##### GIVEN RECORDS #####

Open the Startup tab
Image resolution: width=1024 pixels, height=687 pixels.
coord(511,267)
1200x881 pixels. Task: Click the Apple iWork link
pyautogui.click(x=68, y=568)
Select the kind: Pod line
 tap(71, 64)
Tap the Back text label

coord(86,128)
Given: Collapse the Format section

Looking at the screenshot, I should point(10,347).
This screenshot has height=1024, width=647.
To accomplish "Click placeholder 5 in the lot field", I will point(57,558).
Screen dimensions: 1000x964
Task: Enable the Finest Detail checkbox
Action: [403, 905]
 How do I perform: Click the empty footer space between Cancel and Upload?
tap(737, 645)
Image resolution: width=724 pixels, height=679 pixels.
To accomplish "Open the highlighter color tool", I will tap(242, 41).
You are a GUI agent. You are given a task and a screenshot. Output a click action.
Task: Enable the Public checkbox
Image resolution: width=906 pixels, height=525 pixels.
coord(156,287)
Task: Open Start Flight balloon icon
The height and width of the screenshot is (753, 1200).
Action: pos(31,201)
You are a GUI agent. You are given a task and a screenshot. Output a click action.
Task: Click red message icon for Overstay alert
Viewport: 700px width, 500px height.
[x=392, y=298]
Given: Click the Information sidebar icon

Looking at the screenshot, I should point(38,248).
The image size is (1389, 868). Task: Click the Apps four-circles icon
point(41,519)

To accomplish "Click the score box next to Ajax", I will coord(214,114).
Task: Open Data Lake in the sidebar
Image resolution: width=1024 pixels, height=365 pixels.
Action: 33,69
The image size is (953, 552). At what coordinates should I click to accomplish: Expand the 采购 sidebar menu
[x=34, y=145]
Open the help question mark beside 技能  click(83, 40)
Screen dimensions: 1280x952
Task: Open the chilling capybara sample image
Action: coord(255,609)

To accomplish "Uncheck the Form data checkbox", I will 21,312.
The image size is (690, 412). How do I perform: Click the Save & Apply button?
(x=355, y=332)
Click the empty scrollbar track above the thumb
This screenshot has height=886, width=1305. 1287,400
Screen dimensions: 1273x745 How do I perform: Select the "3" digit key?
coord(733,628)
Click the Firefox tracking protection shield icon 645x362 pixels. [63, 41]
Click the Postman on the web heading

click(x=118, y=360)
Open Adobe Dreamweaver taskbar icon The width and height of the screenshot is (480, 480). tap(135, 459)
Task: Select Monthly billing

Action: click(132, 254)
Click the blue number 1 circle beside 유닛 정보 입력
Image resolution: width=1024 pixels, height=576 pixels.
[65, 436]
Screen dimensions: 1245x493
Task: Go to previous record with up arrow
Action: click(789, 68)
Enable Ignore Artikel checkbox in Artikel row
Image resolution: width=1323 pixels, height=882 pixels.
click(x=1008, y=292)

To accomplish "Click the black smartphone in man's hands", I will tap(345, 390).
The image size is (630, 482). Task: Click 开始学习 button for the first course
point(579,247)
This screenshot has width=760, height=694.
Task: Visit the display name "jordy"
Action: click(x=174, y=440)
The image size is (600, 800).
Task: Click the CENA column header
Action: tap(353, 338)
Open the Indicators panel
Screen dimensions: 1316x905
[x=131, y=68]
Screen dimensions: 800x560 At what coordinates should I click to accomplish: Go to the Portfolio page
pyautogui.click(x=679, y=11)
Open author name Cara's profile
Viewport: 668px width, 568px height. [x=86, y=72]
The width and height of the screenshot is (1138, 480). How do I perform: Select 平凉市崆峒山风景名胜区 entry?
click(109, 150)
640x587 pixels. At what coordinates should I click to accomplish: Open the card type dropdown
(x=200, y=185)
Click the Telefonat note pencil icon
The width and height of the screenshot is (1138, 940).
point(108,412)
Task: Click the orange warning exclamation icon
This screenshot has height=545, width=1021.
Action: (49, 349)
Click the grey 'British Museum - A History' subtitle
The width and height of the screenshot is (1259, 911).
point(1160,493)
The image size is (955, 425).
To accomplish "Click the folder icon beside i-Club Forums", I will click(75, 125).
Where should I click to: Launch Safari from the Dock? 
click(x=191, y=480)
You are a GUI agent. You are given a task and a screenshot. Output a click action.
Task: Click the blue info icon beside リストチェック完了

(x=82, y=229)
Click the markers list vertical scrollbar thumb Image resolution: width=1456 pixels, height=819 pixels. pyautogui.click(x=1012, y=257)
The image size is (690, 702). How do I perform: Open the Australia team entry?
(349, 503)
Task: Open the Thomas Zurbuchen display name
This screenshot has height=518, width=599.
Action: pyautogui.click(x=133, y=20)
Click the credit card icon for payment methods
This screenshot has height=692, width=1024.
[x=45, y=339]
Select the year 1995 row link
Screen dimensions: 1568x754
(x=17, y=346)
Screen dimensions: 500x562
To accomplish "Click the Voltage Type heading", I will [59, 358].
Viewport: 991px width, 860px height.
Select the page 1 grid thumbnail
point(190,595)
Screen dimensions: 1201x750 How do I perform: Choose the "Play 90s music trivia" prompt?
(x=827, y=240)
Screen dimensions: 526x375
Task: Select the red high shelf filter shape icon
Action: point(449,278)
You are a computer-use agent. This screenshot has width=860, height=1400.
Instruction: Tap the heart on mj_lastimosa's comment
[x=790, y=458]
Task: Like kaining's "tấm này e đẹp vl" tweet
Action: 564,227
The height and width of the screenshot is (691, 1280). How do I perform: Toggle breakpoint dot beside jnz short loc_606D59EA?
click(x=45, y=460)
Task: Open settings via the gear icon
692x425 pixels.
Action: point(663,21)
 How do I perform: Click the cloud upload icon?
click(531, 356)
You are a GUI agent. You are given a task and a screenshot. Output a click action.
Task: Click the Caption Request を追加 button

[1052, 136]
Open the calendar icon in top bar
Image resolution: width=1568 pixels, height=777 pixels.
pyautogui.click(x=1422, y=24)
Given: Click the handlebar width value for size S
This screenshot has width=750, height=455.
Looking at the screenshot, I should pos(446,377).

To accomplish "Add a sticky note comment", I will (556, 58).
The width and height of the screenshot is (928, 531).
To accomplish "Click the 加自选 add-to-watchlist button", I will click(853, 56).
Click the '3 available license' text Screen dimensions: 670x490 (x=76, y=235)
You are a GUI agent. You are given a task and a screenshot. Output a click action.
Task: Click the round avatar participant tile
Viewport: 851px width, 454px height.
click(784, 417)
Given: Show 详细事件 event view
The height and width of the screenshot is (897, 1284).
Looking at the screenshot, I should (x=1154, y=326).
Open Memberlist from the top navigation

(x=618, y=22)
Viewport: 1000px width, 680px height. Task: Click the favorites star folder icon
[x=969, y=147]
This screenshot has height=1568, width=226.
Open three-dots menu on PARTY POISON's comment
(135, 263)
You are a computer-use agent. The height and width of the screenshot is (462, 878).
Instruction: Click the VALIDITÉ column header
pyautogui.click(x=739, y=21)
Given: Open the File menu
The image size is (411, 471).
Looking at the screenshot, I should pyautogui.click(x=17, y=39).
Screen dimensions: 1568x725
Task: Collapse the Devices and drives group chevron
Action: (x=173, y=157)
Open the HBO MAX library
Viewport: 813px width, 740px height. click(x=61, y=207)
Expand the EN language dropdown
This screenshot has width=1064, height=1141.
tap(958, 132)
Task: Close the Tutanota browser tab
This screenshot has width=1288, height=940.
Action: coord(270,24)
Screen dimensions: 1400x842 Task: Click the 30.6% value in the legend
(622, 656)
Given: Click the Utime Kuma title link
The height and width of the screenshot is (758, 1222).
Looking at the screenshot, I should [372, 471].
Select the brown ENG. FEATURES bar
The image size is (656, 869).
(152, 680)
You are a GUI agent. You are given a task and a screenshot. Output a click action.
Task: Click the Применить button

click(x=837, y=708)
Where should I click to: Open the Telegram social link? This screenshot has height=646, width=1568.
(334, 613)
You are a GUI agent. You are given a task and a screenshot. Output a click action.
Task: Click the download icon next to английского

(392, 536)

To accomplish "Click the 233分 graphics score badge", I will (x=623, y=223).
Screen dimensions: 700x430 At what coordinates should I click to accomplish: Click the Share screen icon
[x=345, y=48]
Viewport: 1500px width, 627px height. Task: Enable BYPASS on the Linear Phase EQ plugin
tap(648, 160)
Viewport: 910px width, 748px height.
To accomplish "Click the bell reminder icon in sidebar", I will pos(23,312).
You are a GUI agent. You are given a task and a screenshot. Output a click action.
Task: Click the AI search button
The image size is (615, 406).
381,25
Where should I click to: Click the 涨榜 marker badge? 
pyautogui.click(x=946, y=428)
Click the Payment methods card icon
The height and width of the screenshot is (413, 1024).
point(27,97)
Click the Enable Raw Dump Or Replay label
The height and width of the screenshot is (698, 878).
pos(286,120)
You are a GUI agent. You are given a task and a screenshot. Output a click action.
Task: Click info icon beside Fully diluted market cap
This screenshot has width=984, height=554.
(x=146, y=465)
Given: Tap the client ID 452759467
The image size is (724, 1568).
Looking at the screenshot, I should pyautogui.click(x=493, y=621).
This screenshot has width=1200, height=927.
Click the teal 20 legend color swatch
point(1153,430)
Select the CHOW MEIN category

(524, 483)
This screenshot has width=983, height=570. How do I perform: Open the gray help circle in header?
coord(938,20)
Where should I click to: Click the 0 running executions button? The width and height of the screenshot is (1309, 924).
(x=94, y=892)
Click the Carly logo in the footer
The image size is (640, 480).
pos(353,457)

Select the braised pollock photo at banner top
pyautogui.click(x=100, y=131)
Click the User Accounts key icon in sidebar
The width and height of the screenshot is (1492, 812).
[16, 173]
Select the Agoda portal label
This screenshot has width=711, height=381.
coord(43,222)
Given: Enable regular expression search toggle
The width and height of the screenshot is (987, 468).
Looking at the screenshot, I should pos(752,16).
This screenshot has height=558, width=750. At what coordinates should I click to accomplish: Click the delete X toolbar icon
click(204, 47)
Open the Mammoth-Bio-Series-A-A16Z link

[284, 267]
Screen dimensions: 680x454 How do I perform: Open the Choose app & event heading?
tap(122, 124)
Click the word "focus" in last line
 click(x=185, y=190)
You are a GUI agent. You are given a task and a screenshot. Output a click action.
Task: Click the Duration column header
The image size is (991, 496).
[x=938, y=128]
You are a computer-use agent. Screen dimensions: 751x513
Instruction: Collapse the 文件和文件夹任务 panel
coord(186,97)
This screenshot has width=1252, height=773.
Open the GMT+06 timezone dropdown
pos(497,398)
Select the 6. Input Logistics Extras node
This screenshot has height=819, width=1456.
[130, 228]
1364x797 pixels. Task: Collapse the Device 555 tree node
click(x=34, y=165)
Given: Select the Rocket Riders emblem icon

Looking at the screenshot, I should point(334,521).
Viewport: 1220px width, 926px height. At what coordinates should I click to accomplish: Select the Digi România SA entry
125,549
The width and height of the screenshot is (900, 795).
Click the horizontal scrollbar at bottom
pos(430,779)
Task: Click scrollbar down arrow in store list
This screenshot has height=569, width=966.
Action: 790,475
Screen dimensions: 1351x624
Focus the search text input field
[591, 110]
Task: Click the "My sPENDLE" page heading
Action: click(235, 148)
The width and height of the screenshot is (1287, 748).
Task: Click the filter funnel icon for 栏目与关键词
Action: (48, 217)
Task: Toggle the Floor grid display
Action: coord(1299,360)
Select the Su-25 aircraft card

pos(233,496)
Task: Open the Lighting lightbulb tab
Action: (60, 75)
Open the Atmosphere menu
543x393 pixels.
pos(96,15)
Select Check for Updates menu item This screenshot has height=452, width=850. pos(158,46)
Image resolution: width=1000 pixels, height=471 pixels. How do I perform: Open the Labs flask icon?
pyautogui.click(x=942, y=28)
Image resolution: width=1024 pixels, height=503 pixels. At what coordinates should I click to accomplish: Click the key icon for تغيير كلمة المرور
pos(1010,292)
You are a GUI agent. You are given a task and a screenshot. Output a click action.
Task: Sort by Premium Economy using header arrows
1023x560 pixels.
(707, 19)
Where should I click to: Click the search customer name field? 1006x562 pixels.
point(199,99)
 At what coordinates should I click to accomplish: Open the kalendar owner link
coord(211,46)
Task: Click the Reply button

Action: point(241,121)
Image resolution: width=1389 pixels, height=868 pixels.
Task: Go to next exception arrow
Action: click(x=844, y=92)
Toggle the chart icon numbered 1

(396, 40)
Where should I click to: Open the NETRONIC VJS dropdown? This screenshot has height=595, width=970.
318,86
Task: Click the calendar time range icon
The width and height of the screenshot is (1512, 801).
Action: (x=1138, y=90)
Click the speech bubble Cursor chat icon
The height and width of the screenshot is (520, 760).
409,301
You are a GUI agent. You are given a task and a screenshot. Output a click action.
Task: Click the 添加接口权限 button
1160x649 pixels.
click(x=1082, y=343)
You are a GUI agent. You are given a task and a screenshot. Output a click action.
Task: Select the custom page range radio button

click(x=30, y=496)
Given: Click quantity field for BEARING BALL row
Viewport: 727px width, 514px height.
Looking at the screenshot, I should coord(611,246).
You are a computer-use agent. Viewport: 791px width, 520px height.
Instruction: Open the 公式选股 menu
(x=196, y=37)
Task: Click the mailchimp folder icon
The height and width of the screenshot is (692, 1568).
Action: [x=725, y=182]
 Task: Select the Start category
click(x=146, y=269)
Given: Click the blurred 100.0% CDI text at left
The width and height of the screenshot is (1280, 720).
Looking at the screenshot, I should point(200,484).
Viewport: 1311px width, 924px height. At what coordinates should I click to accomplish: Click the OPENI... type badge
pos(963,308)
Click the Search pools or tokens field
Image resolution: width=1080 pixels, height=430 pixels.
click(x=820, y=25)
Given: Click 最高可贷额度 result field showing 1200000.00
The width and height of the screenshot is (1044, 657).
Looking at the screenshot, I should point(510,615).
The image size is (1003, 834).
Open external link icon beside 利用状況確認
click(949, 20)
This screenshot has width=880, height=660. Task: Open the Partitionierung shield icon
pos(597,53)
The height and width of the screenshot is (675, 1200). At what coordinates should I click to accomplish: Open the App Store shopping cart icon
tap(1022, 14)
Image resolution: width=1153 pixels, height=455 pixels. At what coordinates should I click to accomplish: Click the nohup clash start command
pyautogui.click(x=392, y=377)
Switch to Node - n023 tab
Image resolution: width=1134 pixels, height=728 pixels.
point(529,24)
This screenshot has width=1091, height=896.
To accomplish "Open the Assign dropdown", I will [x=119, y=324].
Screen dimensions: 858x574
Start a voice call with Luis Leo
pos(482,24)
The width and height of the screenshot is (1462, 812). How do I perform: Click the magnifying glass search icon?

#####

From the records above, show each line that contains the word "computer".

You are a computer-use agent. This screenshot has width=860, height=1400.
You are a computer-use agent. The height and width of the screenshot is (462, 878).
You are a computer-use agent. Screen dimensions: 751x513
You are a computer-use agent. Viewport: 791px width, 520px height.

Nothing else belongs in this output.